Tires Surly endomorph tires

Discussion in 'Bicycle Repair' started by BeauBoy, Apr 15, 2010.

  1. BeauBoy

    BeauBoy Member

    Ok so I am building a bike for bush and beach riding, aswell as on roads for a short while untill I get to the tracks.

    The tires that interest me ae the surly endomorphs for a go anywhere ride.

    I actually dont know what my frame is as I bought it for 10 bucks and its been stripped and painted a few times, now I'm stripping it again, looks like an 80's giant frame to me. Anyway I put on a pugsly fork and I measured it all up and it will fit the rear tire aswell.

    What do you think? Does anyone have these on MB's?
    Last edited: Apr 15, 2010

  2. mabman

    mabman Member

    The problem you will have is that the tires are so wide they interfere with a standard drive train. Not being sure what type of power system you are planning on it is hard to say yes for sure, but it has been done. The endo's are heavy and expensive but should last you a long time just riding them on the sand as long as you don't have too much sharp rock around.
  3. DougC

    DougC Guest

    I've not heard or seen Endomorphs on a regular MTB frame, but I don't follow that scene very much.

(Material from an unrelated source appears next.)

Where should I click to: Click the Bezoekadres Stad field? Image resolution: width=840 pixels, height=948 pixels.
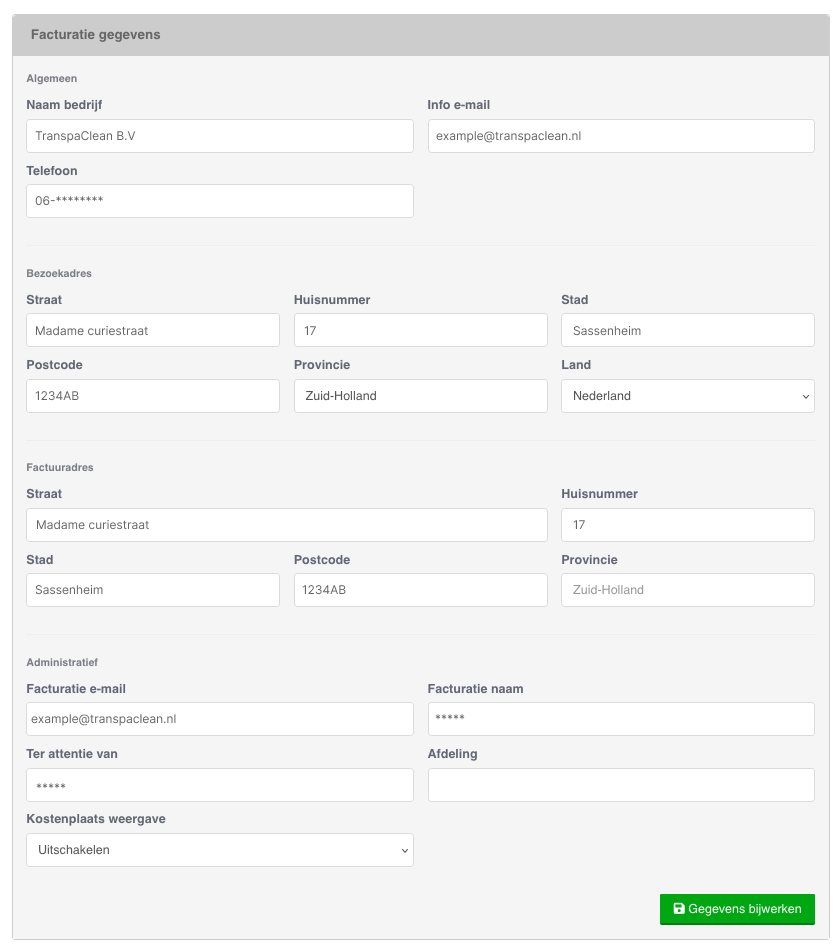[687, 331]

    I would advise asking on more-mainstream MTB forums if this is even worth attempting. The Pugsly frame uses an extra-side rear end and bottom bracket, and even at that is still limited to using single-speed or internal-gear hubs.

    My guess is that if you can even get all the parts on there, it's not likely to work well unless you can modify/re-weld the frame and obtain (or make) a wider bottom-bracket,,,, the same as what Surly did.


    The Surly Pugsley is the first upright bicycle I have pondered buying in a long time.
    There's two problems stopping me:
    --first is that it's expensive; most people who build a pretty plain 8-speed bike end up spending $1200-$1400 in the process.
    --The second is that (because of the tire width, and the rear horizontal frame dropouts) you are limited to using internal-gear hubs for a multi-speed bike, and internal-gear hubs aren't known for their low-speed, high-torque durability,,,,,,, but if you're doing hardcore riding off-road, that's exactly how it would get used.
  4. DougC

    DougC Guest

    This post may not have made a lot of sense, due to one single typo-
    The chain is still going to need help though (if you wanted a regular-pedaling chain, that is).......
  5. reb1

    reb1 Member

    You can use a full set of gears on a pugsly. The fork is spaced 135mm as are the rear drop outs. One of the riders who spent 42 months riding on dirt roads from Alaska to the botom of South America rode a modified long tail with the endorph tires and a rohloff hub part of the way. The videos on there site are fun. You would need probably need the large marge rims and would need a frame that is for disk brakes if you did not use there pugsley frame.